To give or not to give, that is often the question. Employment references can present legal risks for employers. Former employees and their subsequent employers may allege claims of negligence in the provision of references. In Canada negligent referencing has yet to be addressed definitively by the courts. However, in the United Kingdom, claims that an employer was negligent in providing a reference have arisen in two main factual scenarios:
- Where a former employee alleges that a former employer’s reference contained inaccurate or misleading statements. Due to their failure to take reasonable care, the employee claims to have experienced a loss.
- Where a subsequent employer claims that they have experienced a loss because they relied on a favourable reference given by an employee’s former employer that turned out to be inaccurate or misleading.
The UK House of Lords addressed the employment reference two decades ago, recognizing the adverse effects a reference can ultimately have on the life of an individual. In Spring v. Guardian Assurance it was held that employers must take reasonable care to avoid giving inaccurate or misleading references. Such cases could inform the approach in Canada. The law of defamation provides employees in Canada with yet another avenue to recover damages. Where an employee can show that the employer’s hand was led by malice or ill will, liability may ensue on employers.
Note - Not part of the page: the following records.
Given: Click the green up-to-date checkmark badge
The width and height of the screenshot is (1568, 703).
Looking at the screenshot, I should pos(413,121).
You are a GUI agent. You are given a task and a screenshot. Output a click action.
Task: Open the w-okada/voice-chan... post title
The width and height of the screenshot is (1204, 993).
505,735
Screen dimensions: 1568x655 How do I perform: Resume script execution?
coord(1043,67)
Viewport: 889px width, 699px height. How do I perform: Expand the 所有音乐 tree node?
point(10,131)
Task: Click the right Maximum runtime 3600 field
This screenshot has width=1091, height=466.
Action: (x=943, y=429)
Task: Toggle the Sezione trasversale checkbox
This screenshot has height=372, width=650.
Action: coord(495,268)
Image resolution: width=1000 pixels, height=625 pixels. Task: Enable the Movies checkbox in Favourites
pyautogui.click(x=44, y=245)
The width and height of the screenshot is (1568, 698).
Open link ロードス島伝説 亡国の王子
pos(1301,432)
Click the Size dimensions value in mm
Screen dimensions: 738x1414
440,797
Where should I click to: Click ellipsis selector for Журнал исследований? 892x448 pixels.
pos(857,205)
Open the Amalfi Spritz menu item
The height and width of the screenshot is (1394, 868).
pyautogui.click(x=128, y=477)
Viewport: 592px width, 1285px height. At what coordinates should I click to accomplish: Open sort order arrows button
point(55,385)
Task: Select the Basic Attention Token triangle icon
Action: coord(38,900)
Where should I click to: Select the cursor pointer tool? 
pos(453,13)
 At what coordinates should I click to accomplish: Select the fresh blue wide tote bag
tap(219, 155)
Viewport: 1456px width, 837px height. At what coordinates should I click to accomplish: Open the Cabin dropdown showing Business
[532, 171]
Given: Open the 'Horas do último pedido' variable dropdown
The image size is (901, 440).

Human rights considerations are also pertinent. Employers must be wary of any comments relating to protected grounds of discrimination, tensions and personal vendettas held by the referee, and making statements without a solid factual foundation to support them.
Employers would be well advised to develop policies that are applied equally. The provision of references should be entrusted to a specific individual who is knowledgeable of the issue and risks involved. Some employers may choose to only provide letters confirming facts of employment with no additional comments. The goal is to adopt best practices and avoid the potential for liability to ensure after employment has long ended.